A minor breach is if a team has exceeded the cap by 5 percent (just over $7 million), with a potential penalty ranging from a hefty fine, a resource of wind tunnel reduction, and even a points deduction from 2021.
Mekies wants the teams to have a full understanding of how the FIA will apply the rules before a penalty is awarded, with the racing director admitting that penalties “probably” shouldn’t be discussed just yet.
“Should we talk about penalties now? Probably not,” added Mekies.
“I know it’s probably what the people in the grandstands want to see and we respect that. But in fact we are much earlier in the process than that.
“Probably an even more key aspect of it is, is there a breach? Do we agree on the entity of the breach and that, as a result, confirm the rule everybody is obeying?
“So, I think what is very much crucial now is that the FIA fully enforce rules as they are written now. And then after the penalties are a different matter.”

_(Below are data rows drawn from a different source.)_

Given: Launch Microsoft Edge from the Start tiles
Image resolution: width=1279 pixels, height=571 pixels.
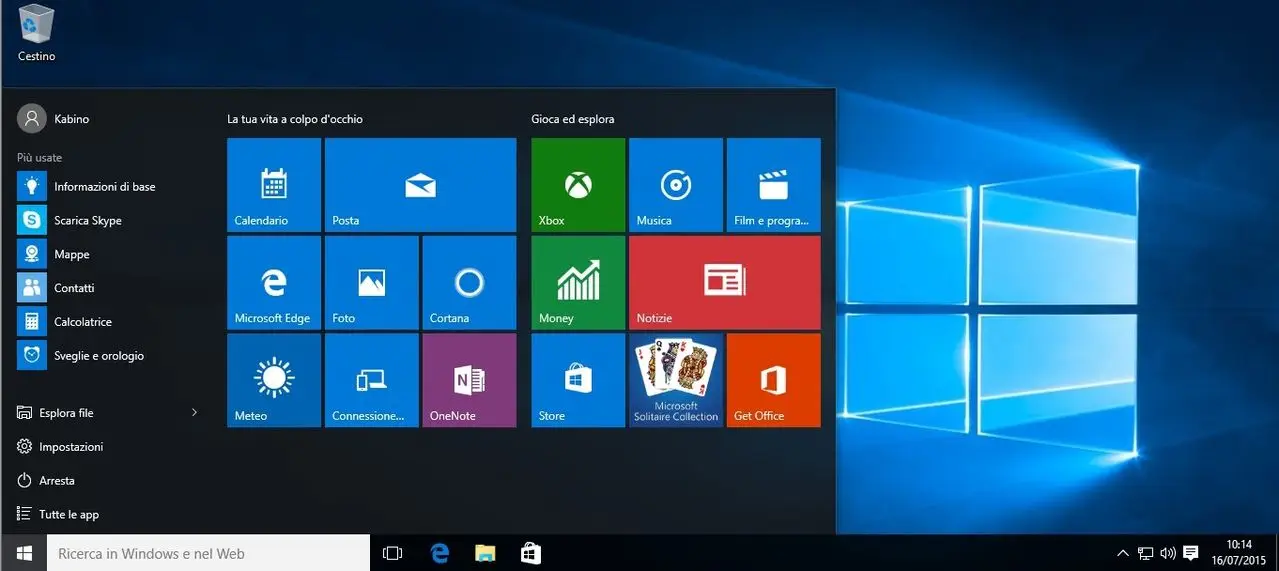Looking at the screenshot, I should click(274, 283).
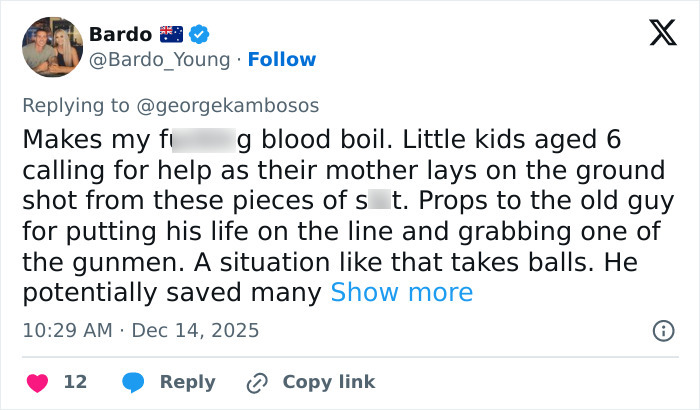Click the Australian flag emoji
The height and width of the screenshot is (410, 700).
coord(172,34)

If the rules aren’t followed, then questions will be asked about whether the sport learned anything from the 2021 finale, where, of course, the rules weren’t followed and were instead “manipulated”.
Ferrari believe the rules must be followed as “intended” with the teams having discussed the budget cap with the FIA “non-stop” over the “last two years”.
“At least for us there is no question on what is the interpretation of what we have done because it’s been continuous discussions with the FIA,” Mekies added. “And I think that’s how the process is intended to be.
“Then after, of course, you have that final check that we are talking about now, that we are all waiting for. But in fact, we see very little room for surprises in the way that we have been discussing non-stop in the last two years with them.”
During the Singapore GP last weekend Toto Wolff explained the sheer significance of a team having breached the budget cap, with the Mercedes boss admitting that they had to make 40 employees redundant to keep below the limit.
Ferrari, on the other hand, shared that even a ‘minor’ breach of the cost cap, could be worth several tenths in performance, something which can be the difference between winning and losing.
“If you think about the level of constraints that have [been] imposed on the big teams, then you realise how much lap time there is going to be if you don’t strictly enforce them,” said Ferrari’s racing director.
“We’re massively constrained and therefore any million, any leak you allow in the budget cap, is going to turn into a few tenths of seconds on the car.”